#### What is needed
Render the rows between the line holding "This screenshot has width=1536, height=404." and the line holding "click(433, 546)", inclusive, as a numbered list, leaving out blank lines.
═════ The data ═════
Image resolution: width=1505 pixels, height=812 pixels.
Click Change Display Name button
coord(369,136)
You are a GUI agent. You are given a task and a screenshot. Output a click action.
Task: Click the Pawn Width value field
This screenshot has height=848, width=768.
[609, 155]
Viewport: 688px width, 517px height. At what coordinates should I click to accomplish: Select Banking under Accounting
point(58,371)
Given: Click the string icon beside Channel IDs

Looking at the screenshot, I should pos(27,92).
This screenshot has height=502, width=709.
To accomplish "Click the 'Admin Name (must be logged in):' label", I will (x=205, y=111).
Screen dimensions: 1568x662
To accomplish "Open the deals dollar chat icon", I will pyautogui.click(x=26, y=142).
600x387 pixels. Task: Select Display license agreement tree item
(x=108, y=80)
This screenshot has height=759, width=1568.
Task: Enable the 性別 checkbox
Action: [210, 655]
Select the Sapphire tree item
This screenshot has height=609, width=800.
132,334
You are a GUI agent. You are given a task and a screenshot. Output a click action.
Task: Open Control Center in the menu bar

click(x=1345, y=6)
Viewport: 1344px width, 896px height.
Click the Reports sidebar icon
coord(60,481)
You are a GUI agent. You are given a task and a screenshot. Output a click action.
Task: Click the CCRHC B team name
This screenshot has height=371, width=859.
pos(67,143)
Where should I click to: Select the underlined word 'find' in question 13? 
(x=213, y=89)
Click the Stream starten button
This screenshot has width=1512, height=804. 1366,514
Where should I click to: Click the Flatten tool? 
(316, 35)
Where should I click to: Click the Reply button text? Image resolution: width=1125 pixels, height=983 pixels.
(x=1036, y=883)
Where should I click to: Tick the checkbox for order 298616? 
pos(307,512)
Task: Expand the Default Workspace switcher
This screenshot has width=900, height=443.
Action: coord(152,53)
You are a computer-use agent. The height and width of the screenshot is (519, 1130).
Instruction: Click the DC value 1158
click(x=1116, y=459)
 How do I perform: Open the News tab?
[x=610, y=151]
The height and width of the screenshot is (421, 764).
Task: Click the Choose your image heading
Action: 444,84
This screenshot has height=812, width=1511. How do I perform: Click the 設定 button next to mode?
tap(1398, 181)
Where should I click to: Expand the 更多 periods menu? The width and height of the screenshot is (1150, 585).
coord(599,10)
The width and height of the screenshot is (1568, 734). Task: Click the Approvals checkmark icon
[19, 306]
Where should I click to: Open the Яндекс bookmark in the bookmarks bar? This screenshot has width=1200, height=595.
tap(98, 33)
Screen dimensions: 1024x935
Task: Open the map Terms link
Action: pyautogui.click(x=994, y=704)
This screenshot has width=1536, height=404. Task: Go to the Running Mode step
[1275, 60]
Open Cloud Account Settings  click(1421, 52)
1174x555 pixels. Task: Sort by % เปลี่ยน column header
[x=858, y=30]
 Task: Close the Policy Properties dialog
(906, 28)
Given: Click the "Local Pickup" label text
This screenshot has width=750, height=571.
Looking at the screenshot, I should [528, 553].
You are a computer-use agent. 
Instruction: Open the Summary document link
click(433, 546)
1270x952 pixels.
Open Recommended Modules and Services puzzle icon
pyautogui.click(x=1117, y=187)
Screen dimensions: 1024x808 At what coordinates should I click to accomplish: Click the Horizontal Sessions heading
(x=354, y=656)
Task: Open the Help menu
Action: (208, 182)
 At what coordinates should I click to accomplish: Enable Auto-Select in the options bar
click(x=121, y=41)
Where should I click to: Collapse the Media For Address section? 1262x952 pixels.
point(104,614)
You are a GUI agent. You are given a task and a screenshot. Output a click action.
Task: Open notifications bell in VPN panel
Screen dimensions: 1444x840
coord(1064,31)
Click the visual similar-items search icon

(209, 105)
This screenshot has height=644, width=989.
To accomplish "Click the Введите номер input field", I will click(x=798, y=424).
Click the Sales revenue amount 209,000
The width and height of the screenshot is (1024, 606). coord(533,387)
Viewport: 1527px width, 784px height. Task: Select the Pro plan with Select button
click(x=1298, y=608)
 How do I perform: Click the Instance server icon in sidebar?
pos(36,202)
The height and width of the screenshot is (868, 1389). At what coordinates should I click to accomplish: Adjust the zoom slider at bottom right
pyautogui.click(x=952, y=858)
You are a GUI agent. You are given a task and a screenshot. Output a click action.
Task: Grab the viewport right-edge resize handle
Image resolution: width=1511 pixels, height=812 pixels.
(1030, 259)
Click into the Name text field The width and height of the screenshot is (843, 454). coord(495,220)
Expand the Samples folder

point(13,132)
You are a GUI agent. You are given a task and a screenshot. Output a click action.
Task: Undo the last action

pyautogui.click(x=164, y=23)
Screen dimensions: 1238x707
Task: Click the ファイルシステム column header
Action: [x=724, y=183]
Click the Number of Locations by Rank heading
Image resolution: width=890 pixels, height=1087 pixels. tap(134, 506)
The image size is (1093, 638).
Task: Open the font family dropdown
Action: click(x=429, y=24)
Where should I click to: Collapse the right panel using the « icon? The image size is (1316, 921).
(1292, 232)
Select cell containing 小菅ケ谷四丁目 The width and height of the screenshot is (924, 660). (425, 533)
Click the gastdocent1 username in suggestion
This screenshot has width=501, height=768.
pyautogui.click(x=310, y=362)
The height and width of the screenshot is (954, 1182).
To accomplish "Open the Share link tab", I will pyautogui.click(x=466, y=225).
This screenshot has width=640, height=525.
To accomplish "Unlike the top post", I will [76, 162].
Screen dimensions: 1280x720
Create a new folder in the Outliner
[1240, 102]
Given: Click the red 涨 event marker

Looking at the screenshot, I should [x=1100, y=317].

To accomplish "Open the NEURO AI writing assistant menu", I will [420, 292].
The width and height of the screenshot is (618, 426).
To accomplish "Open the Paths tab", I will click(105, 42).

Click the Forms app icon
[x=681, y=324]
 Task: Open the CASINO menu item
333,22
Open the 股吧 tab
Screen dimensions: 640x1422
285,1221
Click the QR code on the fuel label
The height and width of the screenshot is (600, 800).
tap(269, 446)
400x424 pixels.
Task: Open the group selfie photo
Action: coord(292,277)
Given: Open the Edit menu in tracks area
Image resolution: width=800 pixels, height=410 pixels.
═════
#### Complete output
1. This screenshot has width=1536, height=404. Task: Go to the Running Mode step
2. [1275, 60]
3. Open Cloud Account Settings  click(1421, 52)
4. 1174x555 pixels. Task: Sort by % เปลี่ยน column header
5. [x=858, y=30]
6.  Task: Close the Policy Properties dialog
7. (906, 28)
8. Given: Click the "Local Pickup" label text
9. This screenshot has width=750, height=571.
10. Looking at the screenshot, I should [528, 553].
11. You are a computer-use agent. 
12. Instruction: Open the Summary document link
13. click(433, 546)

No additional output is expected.